- EXERCISE BRIEF
Reproduce the text of all the items below verbatim, leaving out the pictures.

- DATA
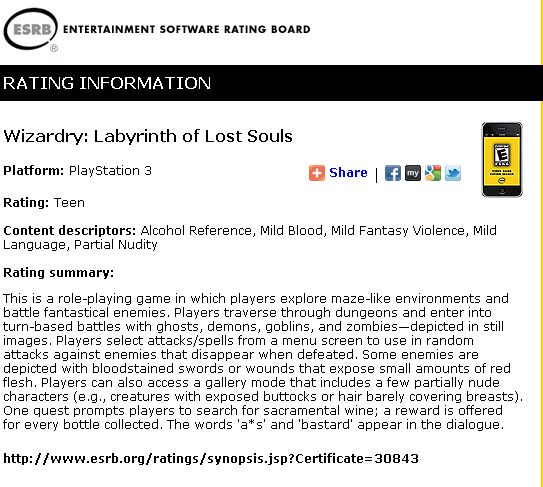Screen dimensions: 543x487
Task: Click the PlayStation 3 platform text
Action: tap(110, 171)
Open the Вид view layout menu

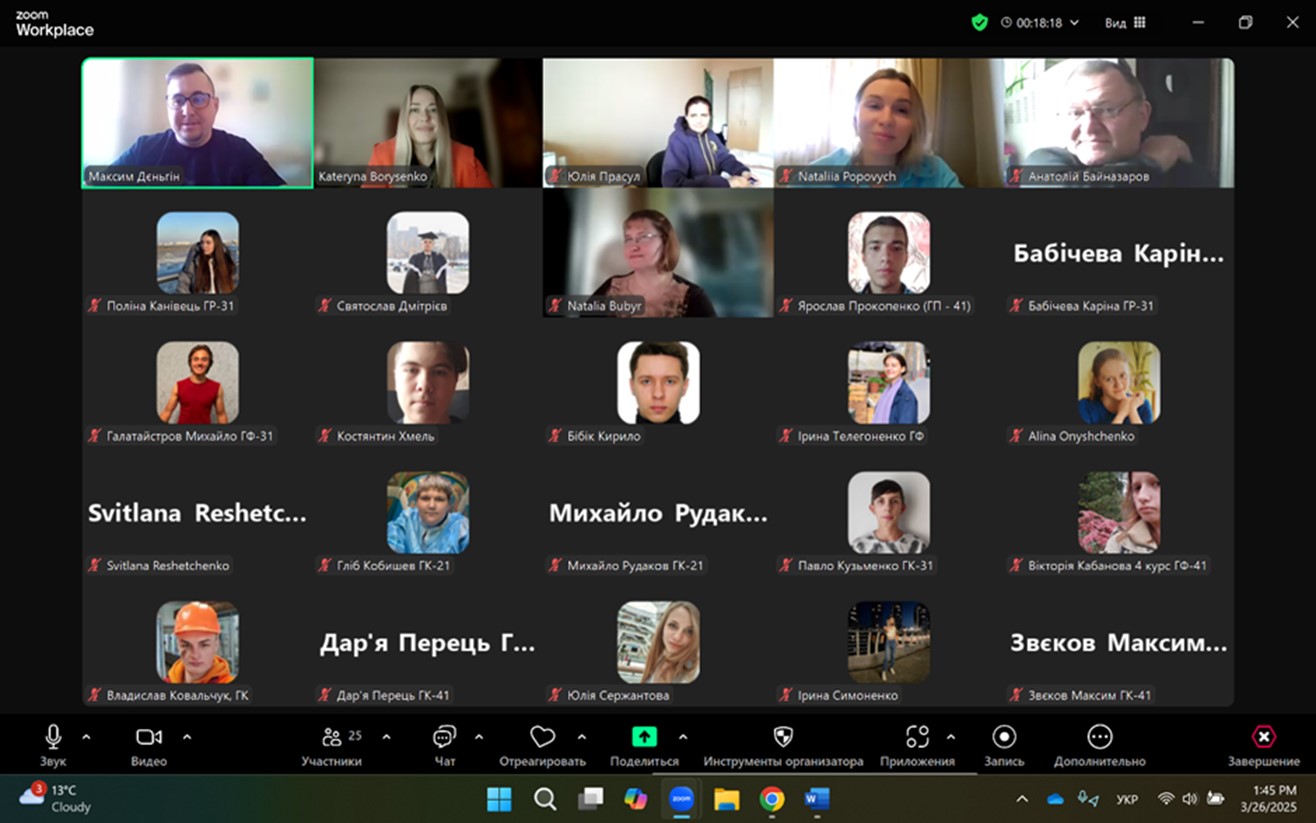[1124, 22]
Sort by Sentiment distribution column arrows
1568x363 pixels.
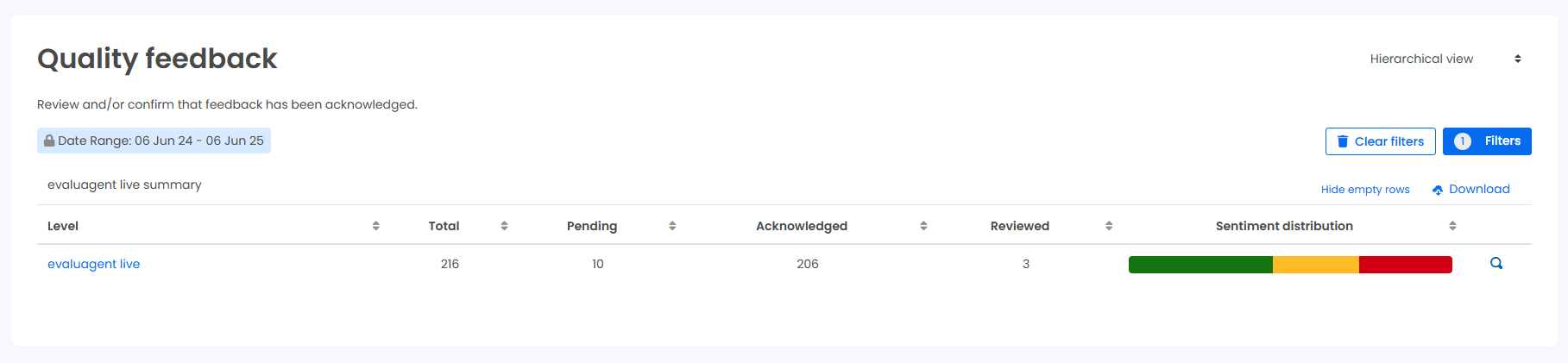coord(1452,226)
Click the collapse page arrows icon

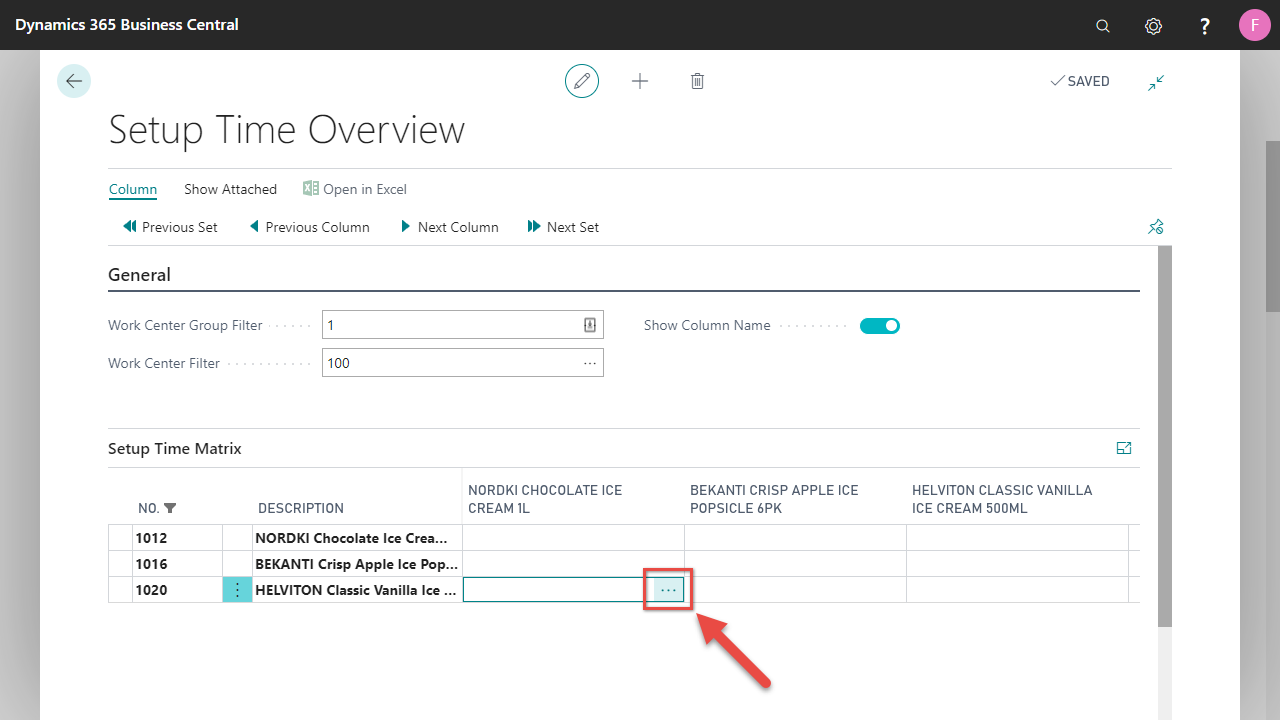(1156, 83)
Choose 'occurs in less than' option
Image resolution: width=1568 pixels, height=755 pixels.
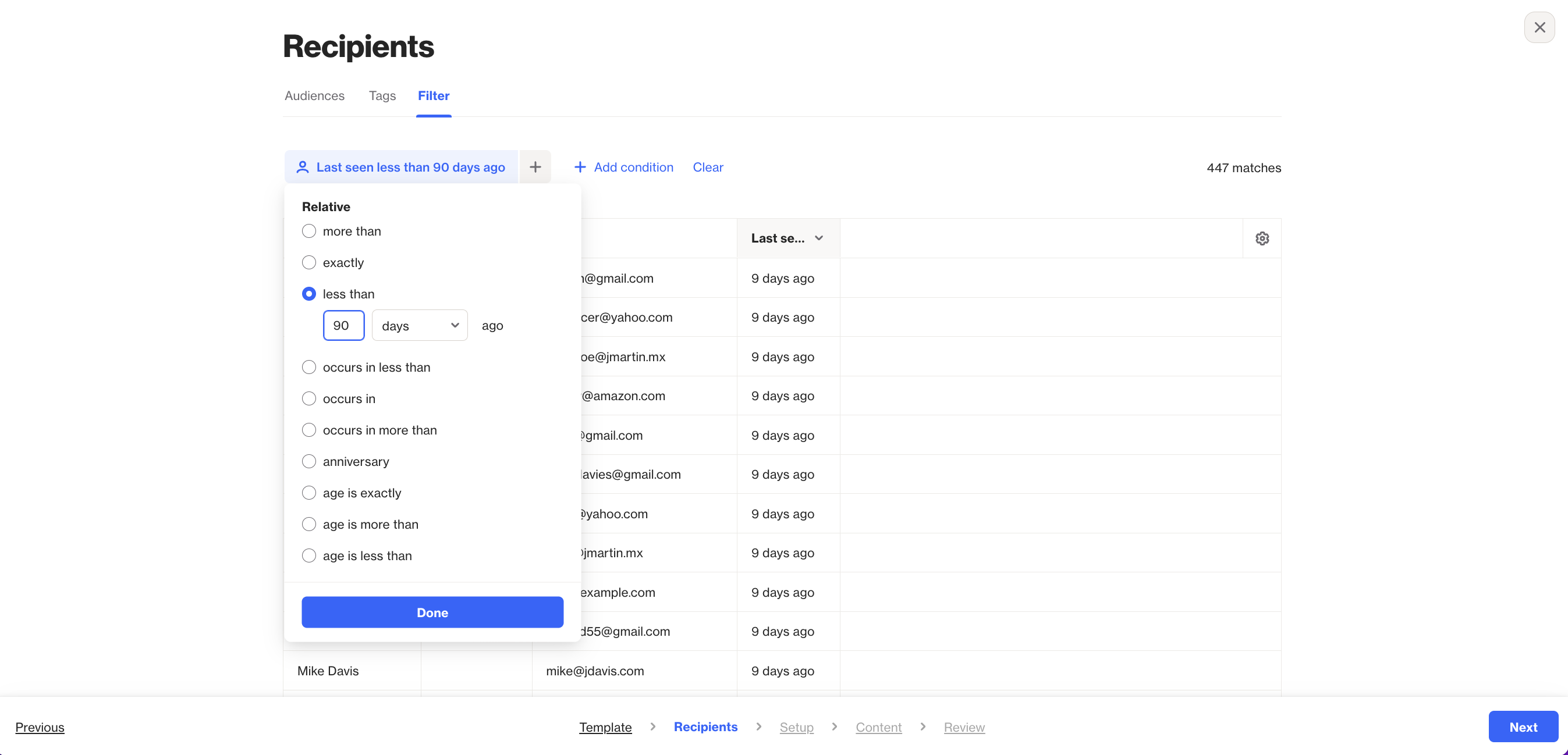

- ANSWER FOR THE TASK
Screen dimensions: 543x487
Task: Click the PlayStation 3 platform text
Action: tap(110, 171)
Open the Вид view layout menu

[1124, 22]
Sort by Sentiment distribution column arrows
1568x363 pixels.
coord(1452,226)
Click the collapse page arrows icon

(1156, 83)
Choose 'occurs in less than' option
Image resolution: width=1568 pixels, height=755 pixels.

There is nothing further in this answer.